Tyler McCalpin’s review published on Letterboxd :
I find it overwhelmingly disheartening that Interstellar, with it's self-perpetuating canvas, ambitious narrative, and truly awe-inspiring technical production, is reduced by skeptics/critics to be "over-long", "over-expository", or "overly ridden by plot holes". VULTURE.COM, who released a review that contained numerous indicative spoilers (one huge spoiler came in the form of quotation marks!), also released an article that pointed out 21 of the films supposed "plot holes" the day after it was released. Those pretentious assholes were more focused on how Coop is drinking beer in a world without wheat than the plot of the film itself. Interstellar has taught me that Nolan's films (such as Inception, The Dark Knight Rises) often breed skepticism because the narrative scope is so large and people expect so much of them. People don't bother discussing plot (in)accuracies in Trans4mers, TMNT or lesser blessed science fiction because lets face it--who gives a fuck? Nolan has a huge following because his fantastic filmmaking is often bred from really cool ideas, and his films will always generate a large amount of critical attention because of his intellectual, ambitious storytelling.

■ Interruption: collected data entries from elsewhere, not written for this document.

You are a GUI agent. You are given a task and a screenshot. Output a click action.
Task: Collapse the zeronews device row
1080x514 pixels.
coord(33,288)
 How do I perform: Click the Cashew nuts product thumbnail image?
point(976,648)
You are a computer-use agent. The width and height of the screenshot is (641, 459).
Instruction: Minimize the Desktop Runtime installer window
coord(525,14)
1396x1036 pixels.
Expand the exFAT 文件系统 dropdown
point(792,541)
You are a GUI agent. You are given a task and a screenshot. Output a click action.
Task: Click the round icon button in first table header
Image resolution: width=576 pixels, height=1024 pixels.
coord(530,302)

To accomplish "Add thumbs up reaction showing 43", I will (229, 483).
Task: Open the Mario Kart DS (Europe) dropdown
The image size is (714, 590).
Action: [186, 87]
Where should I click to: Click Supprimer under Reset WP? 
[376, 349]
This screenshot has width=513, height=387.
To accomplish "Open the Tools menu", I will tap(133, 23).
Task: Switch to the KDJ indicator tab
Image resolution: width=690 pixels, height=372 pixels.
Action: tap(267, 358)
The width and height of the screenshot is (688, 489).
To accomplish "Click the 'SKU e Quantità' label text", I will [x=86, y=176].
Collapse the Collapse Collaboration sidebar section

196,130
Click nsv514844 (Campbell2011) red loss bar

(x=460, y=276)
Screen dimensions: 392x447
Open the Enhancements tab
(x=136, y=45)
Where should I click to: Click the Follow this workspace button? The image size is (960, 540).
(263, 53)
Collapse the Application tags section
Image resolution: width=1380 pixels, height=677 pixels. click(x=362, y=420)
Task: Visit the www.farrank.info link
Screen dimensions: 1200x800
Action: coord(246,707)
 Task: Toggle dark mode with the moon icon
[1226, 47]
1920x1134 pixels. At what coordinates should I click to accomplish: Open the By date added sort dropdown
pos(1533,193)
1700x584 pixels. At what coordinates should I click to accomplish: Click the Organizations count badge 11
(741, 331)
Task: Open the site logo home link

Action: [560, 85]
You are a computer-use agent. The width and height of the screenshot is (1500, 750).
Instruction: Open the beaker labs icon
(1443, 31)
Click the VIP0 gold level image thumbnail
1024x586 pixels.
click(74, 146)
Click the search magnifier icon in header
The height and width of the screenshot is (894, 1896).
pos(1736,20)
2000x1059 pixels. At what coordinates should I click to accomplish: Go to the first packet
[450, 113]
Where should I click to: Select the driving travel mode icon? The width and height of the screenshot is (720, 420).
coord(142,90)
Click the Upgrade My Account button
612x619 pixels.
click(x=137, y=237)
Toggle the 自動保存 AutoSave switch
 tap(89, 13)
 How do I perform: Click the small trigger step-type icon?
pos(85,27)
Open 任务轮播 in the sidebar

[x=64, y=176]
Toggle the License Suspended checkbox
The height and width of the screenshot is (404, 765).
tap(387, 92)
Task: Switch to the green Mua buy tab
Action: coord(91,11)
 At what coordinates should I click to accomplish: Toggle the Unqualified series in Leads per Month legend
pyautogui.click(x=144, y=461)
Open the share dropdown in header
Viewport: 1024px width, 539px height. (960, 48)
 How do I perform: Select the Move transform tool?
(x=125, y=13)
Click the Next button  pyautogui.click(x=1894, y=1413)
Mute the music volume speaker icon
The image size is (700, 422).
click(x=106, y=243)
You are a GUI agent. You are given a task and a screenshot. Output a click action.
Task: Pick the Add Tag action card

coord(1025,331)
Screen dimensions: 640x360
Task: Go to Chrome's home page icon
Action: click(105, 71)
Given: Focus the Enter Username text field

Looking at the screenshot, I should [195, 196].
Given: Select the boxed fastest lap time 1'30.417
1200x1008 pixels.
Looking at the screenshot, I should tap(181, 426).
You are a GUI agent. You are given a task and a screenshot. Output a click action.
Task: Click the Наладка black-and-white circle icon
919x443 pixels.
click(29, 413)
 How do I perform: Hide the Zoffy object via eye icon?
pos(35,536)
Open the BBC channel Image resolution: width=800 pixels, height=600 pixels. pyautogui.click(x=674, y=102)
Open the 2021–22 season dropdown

Christopher Nolan loves his audience. His films are purposefully structured for us; to amaze, to misdirect, and to, most importantly, inspire that "OHHHH FUCCCKK MEEEE" moment of recognition that we've all come to desire from his filmmaking. Nolan, along with Tarantino and PTA, is also one of the last advocates for "reel" film (pun intended), as opposed to digital copies, because he believes it expands the viewing experience for his audience. His films, which often feature grand action sequences and dazzling special effects, are also structurally designed to challenge and inspire us. Nolan works to present an innovative, technical experience in one hand, while creating an intellectual mind-bender in the other. His ideas and imagery exceed our own imagination--the dream-scapes in Inception or the space-scape in Interstellar, for instance-- and his critics are left wondering how corn grew in dust better than potatoes?
Interstellar may be the most ambitiously potent science fiction film in years. The conceptual science and futuristic technology is deliciously creative.The interlaced, investigative storytelling delivers an emotional and scientific punch; each demanding their own existential presence. Nolan creates a relentless, back-and-forth relationship between action and drama, often layering separate narrative sequences to increase the overall weight of his film. (Inception does this so well, having all the different dream levels climax simultaneously to envelope one marvellous conclusion.) Interstellar has a grand emotional appeal with 4 or 5 potentially tear-jerking scenes; but it also genuinely connects the audience with it's subjects. We can feel the relationships between characters, the burden of time, and the weight of each decision.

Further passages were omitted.